- [REQUIREMENT] Extract the data, starting at the beginning and ending with the line that contains "Action: click(207, 80)", reproducing each line verbatim and omitting the pictures.

- [EXERCISE DATA]

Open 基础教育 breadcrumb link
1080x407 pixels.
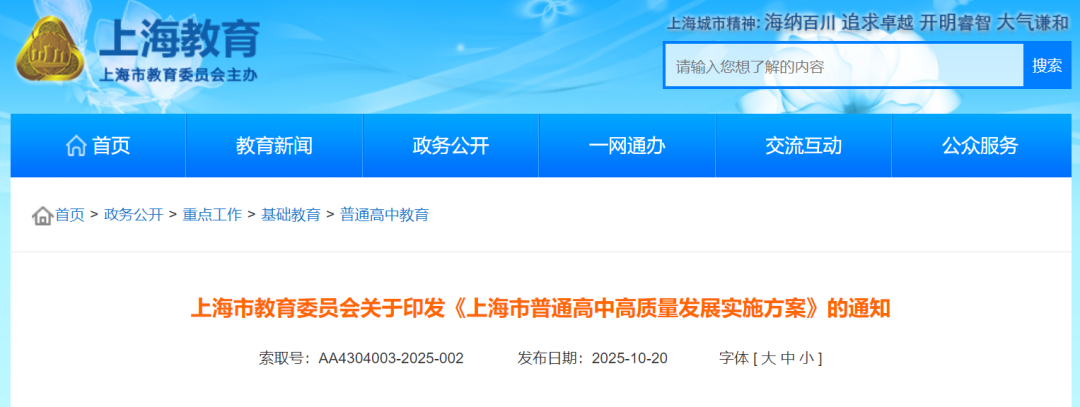pos(291,215)
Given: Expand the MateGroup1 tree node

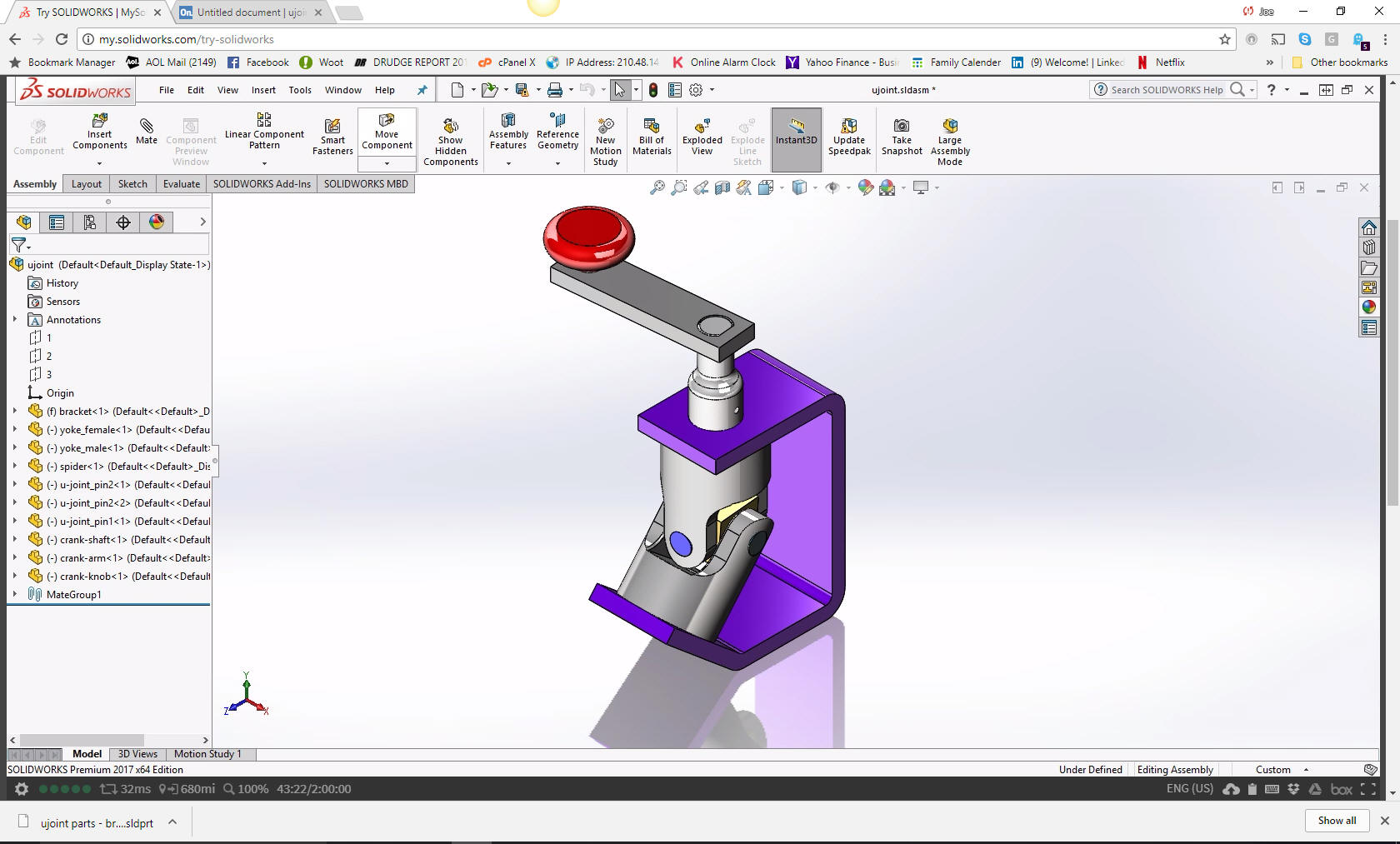Looking at the screenshot, I should 15,594.
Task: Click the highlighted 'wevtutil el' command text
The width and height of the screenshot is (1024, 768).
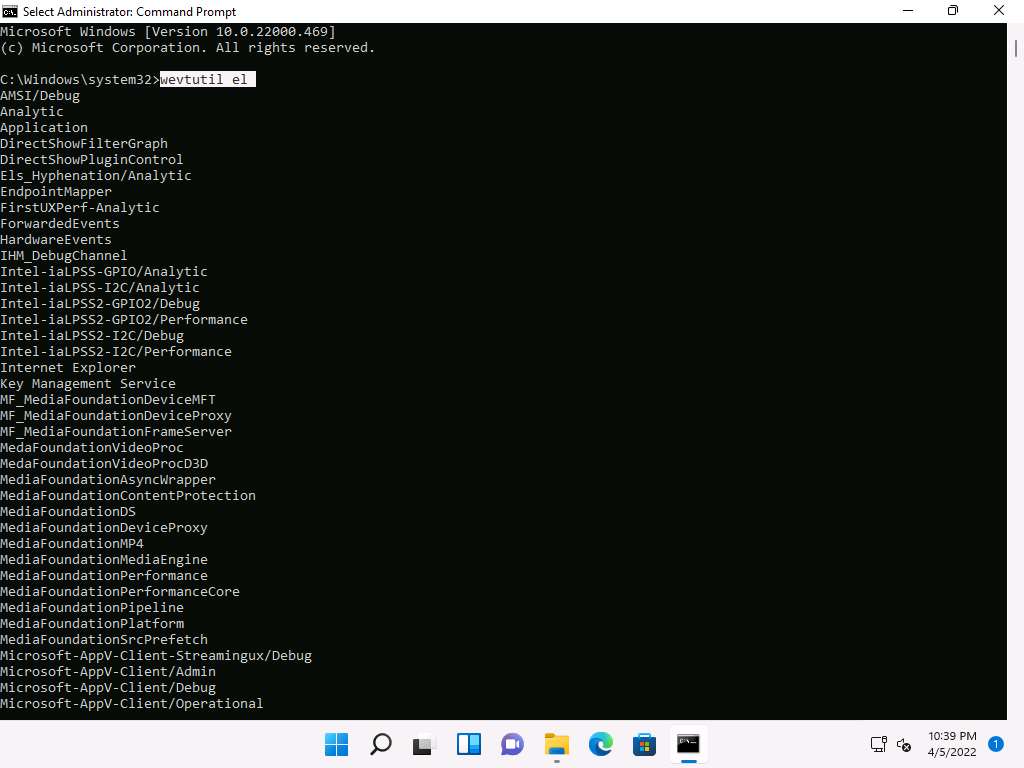Action: click(207, 80)
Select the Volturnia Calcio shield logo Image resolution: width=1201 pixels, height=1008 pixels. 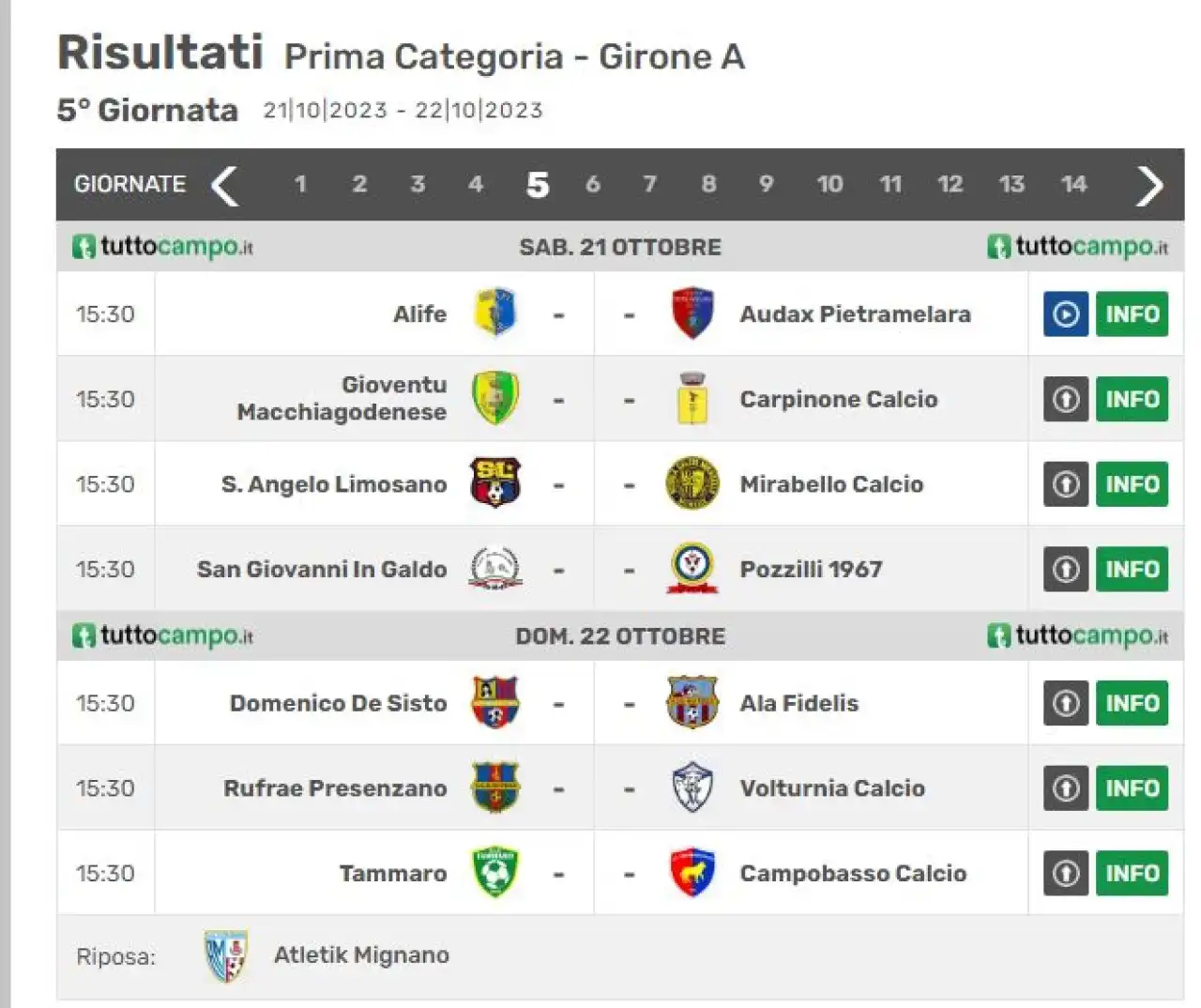pyautogui.click(x=692, y=787)
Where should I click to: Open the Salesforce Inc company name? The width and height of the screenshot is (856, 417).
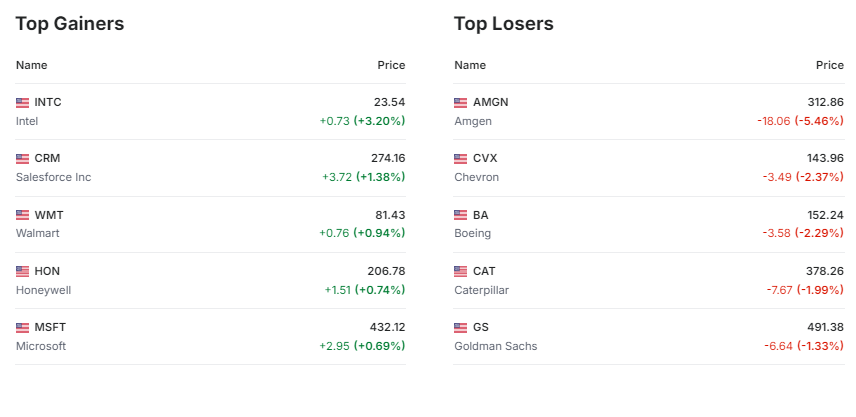click(x=53, y=177)
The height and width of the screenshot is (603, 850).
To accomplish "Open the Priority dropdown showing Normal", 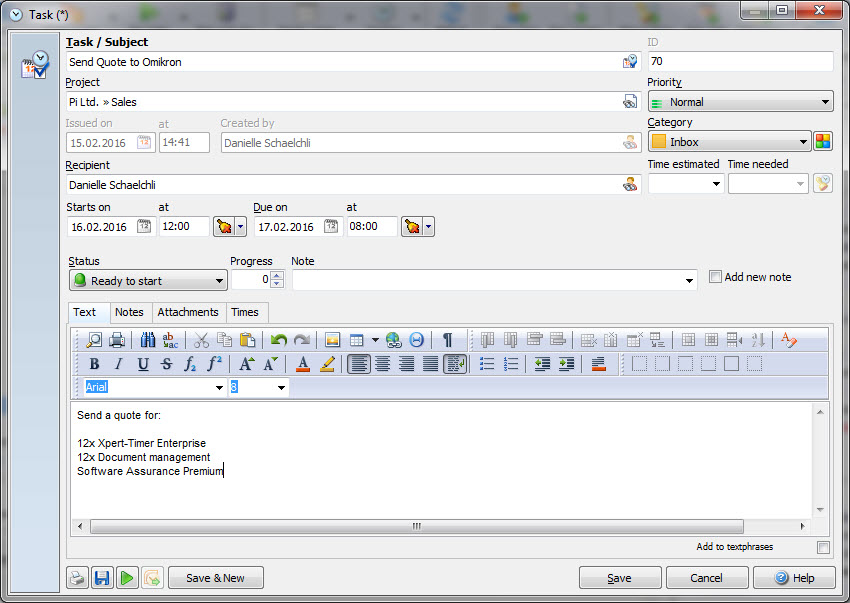I will [740, 102].
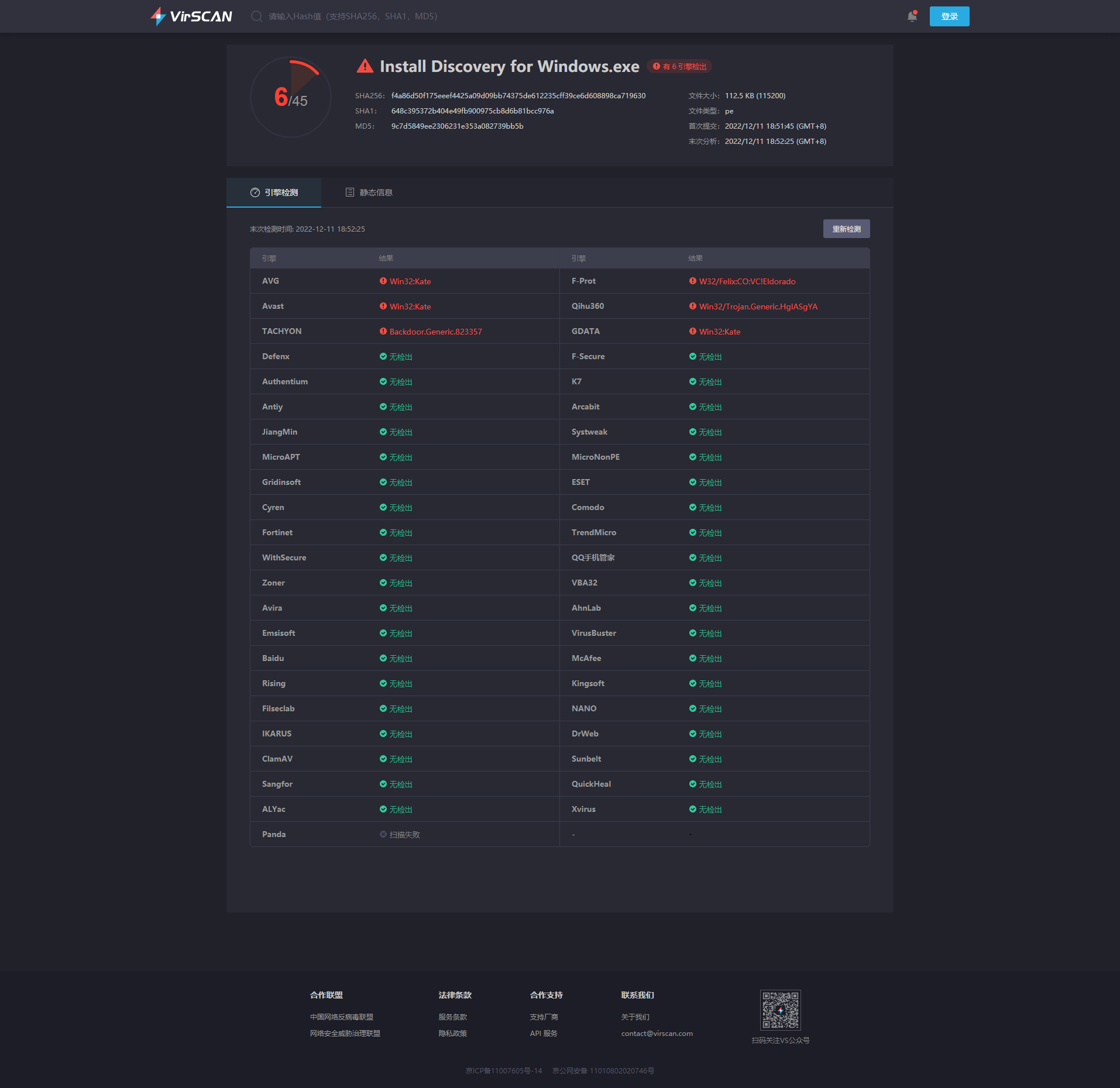1120x1088 pixels.
Task: Open the notification bell
Action: [x=912, y=16]
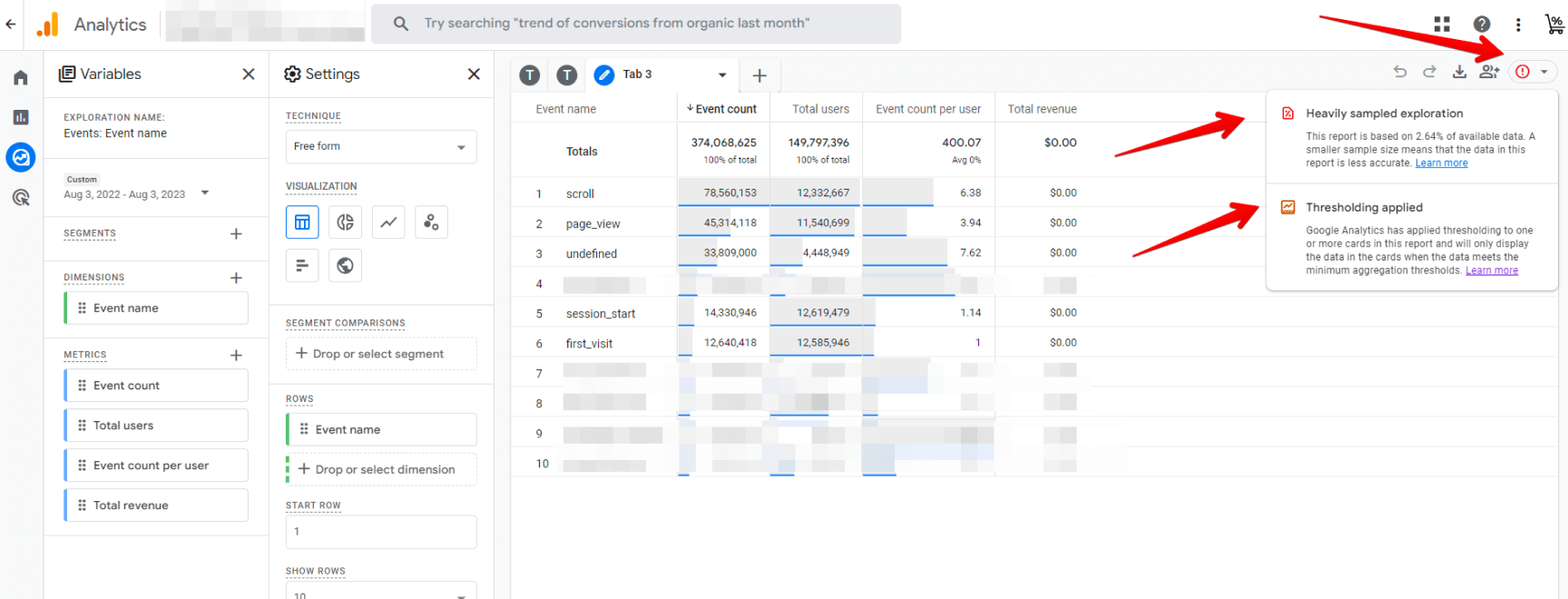Select the line chart visualization

point(388,222)
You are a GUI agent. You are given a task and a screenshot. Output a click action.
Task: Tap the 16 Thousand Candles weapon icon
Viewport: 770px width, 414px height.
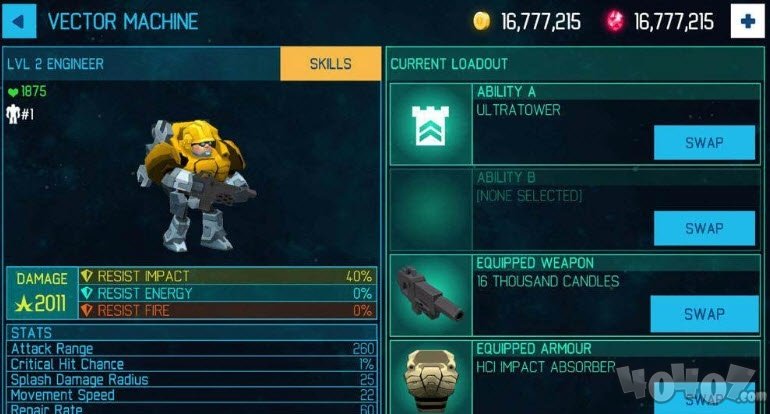tap(431, 295)
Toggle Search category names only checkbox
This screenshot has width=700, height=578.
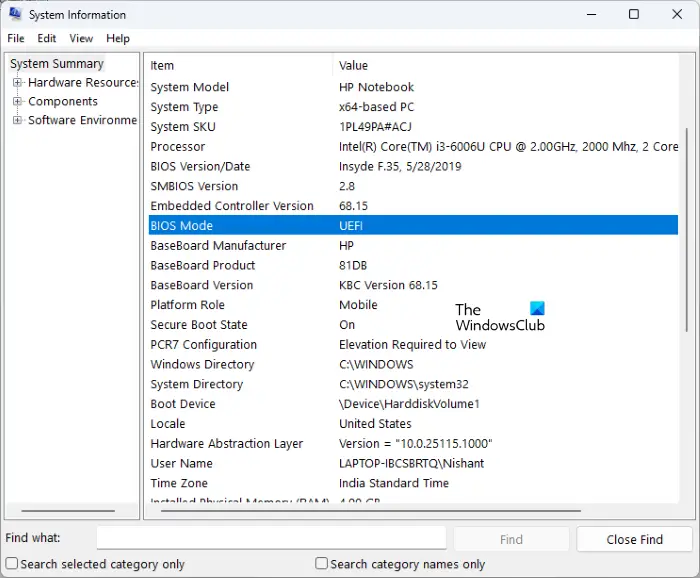322,564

- [OUTPUT FOR THIS EXERCISE]
Open 基础教育 breadcrumb link
1080x407 pixels.
pos(291,215)
Given: Expand the MateGroup1 tree node

Looking at the screenshot, I should 15,594.
Task: Click the highlighted 'wevtutil el' command text
The width and height of the screenshot is (1024, 768).
Action: click(207, 80)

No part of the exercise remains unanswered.